■ Prompt 1
Return, without changes, the lines of the records from the one containing "Given: Click the RSS feed icon beside Results" through the end of the records, both included, and leave out the pictures.

☆ ☆ ☆ ☆

I told her, not regretfully at all, no.

She was quiet for a moment before turning to me and saying, quite solemnly, “You missed an opportunity there. Really, I think.”

Ba dum dum. But! No fear. I’m happy as a clam in jam.

Aaaaaand, school’s out. Today is Wednesday and I get to go home while the sun still sets! (No such thing as Daylight Savings Time in Korea! Sun is gone by 5.20pm).

Love!


Nov 7 2010

Trip to the Mountains.

Mountains in Juwangsan National Park, Cheongsong-gun, North Gyeongsanbuk-do Province, South Korea.

Incredibly beautiful weekend hiking in the mountains two weeks ago. Amazing experience.

Temple nestled at the base of the mountains in Juwangasn.

Autumn colors in Juwangsan. Beautiful.

Little pavilion nestled in Juwangsan.

Piles of prayer rocks along the hiking trail in Juwangsan National Park


Oct 28 2010

In a Sea of Irony, I float.

Truth be told, it’s hard to be exempt from politics.

Sometimes it’s lucky. When the Korean teachers are all sharing their stresses regarding the new Principal and how harsh she is, I can’t participate in conversation because I simply don’t speak the language. “She scold… is too harsh… very stress. Many teachers very unhappy, is very difficult….” is about the extent of what I get from the few teachers that are brave enough/ care enough to try and let me in on the loop.

I’m also lucky, because I can virtually do nothing wrong. The Principal cannot speak English: consequently, our interactions basically boil down to an occasional exchange of bows in the hallway, in which I say, “Annyong haseyo!” and she replies, “Naaaay, annyong haseyo” and looks tickled pink that I’ve spoken Korean. I am exempt from teacher meetings; I am unable to participate in opinionated discussions; I have thus far been unable to have an adequate opinion regarding the Principal, since I have not felt the direct sting of her slowly- growing rule over the school.

Until this week.

☆ ☆ ☆ ☆

■ Prompt 2
In the blog entries, in which national park did the weekend hike take place?

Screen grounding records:
☆ ☆ ☆ ☆

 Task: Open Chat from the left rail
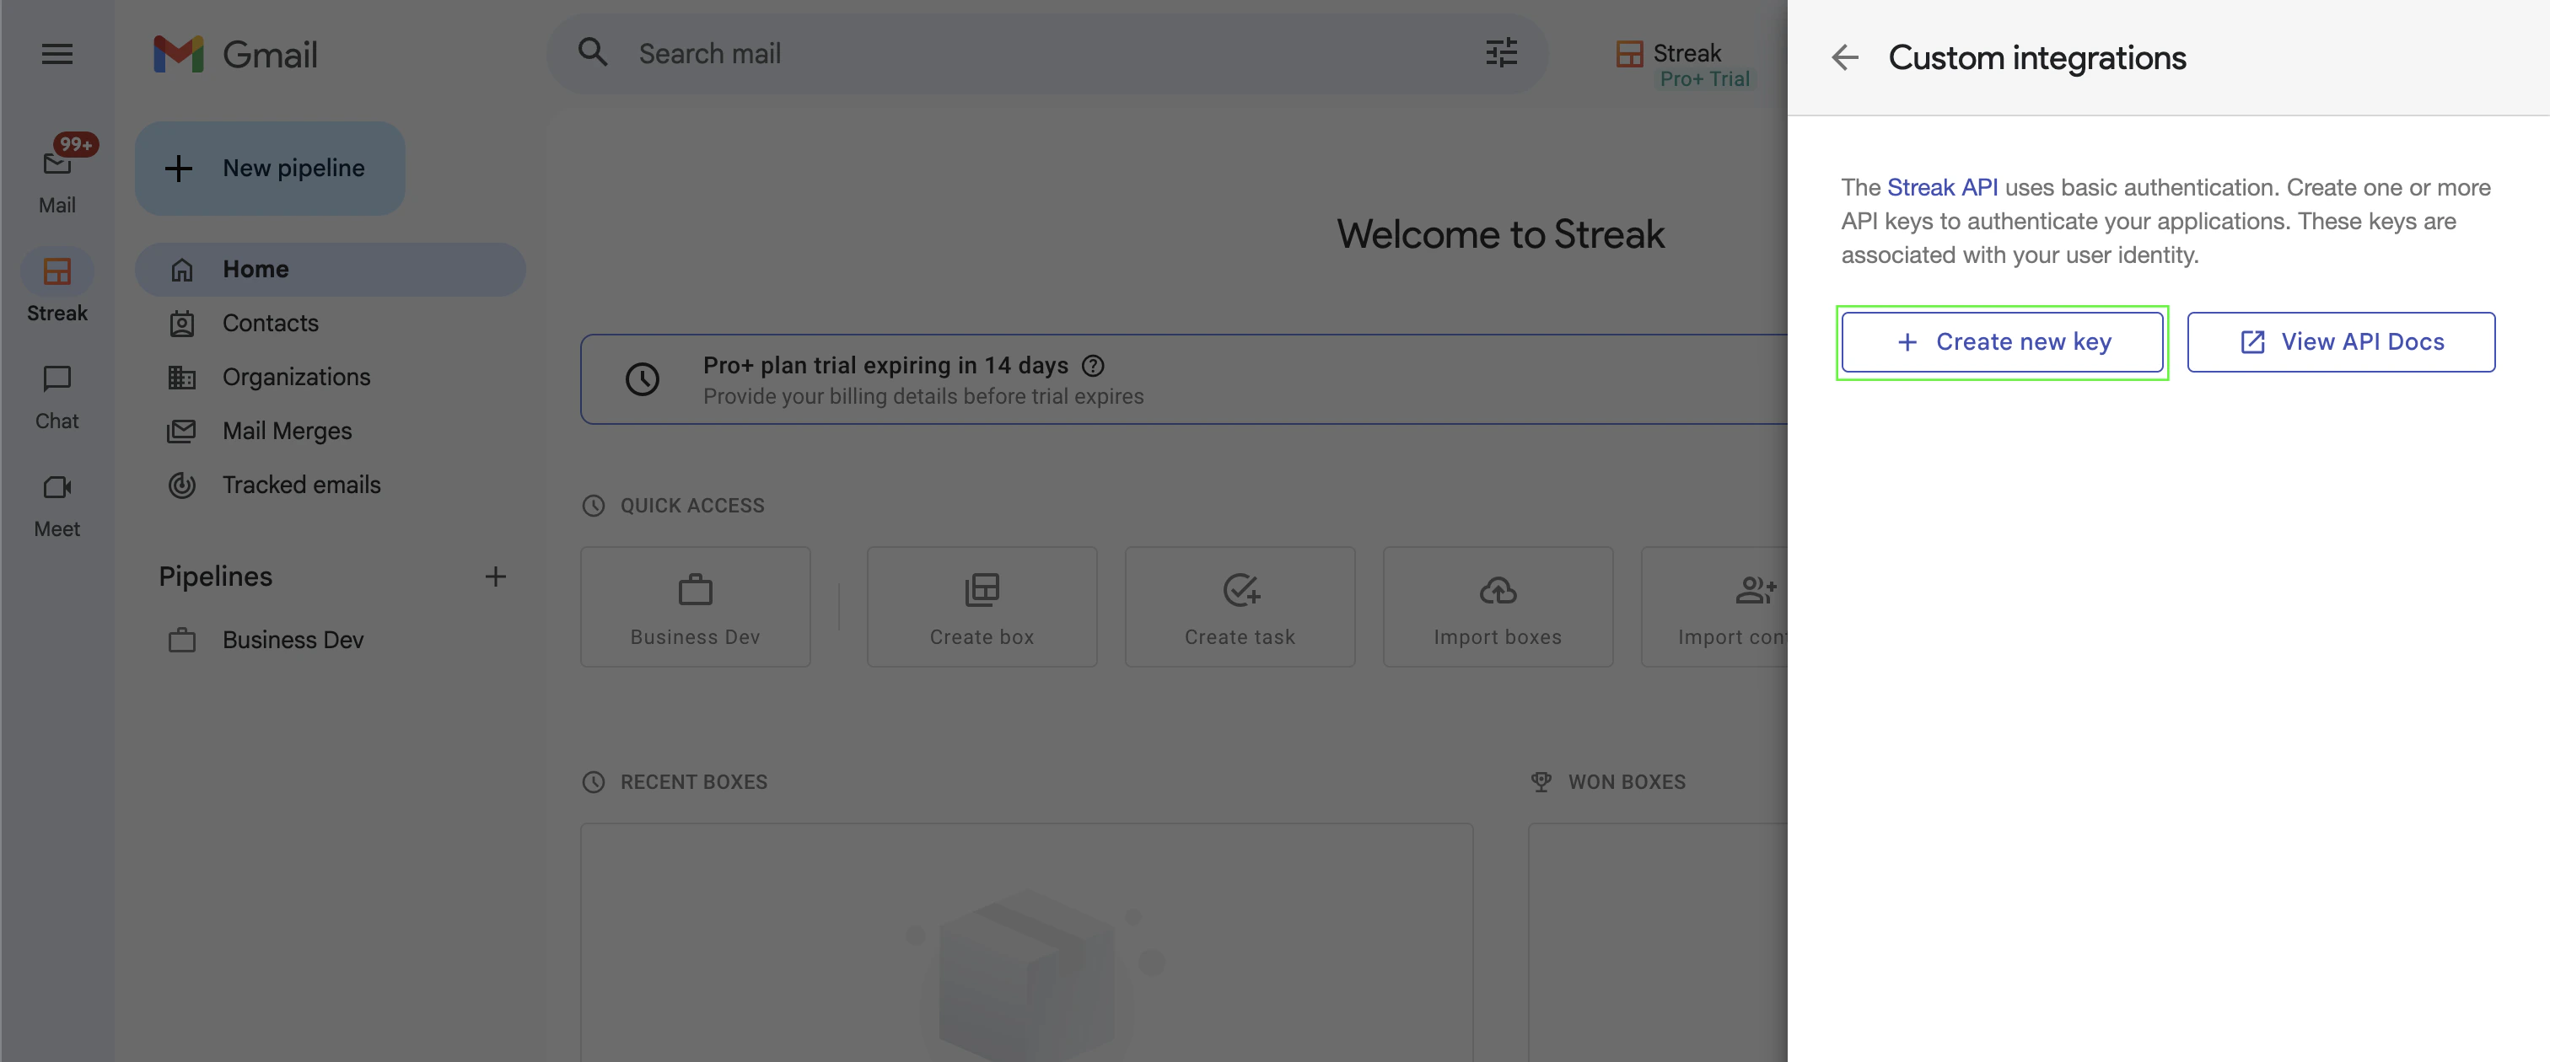coord(57,380)
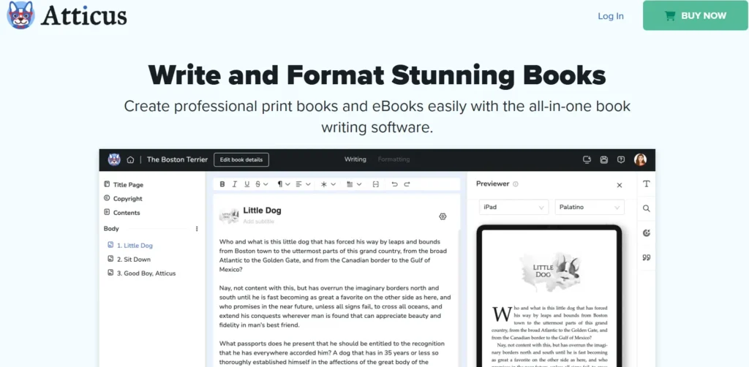Switch to the Formatting tab
Screen dimensions: 749x367
coord(394,159)
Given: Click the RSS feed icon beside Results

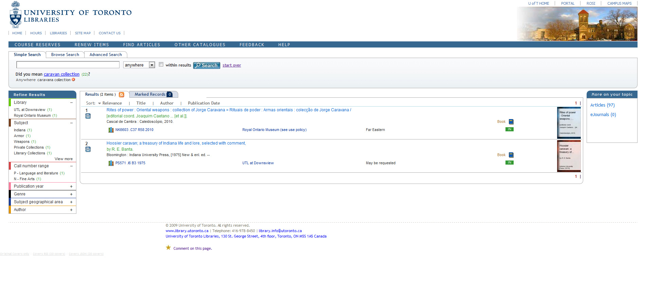Looking at the screenshot, I should click(122, 95).
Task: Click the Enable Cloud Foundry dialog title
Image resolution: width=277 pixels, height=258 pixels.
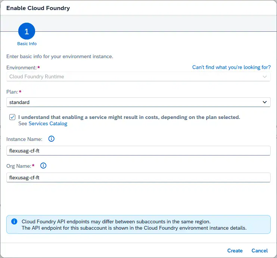Action: pos(38,8)
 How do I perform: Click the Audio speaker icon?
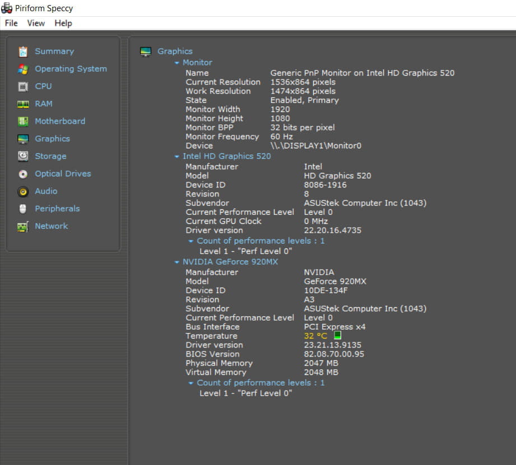point(23,191)
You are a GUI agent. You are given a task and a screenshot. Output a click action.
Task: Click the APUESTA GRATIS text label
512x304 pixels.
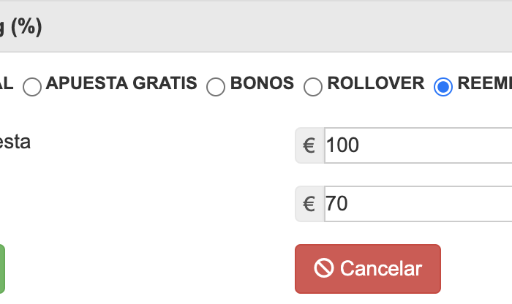[x=121, y=83]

☆ ☆ ☆ ☆

■ Task response 1
Given: Click the RSS feed icon beside Results

Looking at the screenshot, I should click(122, 95).
Task: Click the Enable Cloud Foundry dialog title
Image resolution: width=277 pixels, height=258 pixels.
Action: pos(38,8)
 How do I perform: Click the Audio speaker icon?
point(23,191)
You are a GUI agent. You are given a task and a screenshot. Output a click action.
Task: Click the APUESTA GRATIS text label
512x304 pixels.
[x=121, y=83]

■ Task response 2
Juwangsan National Park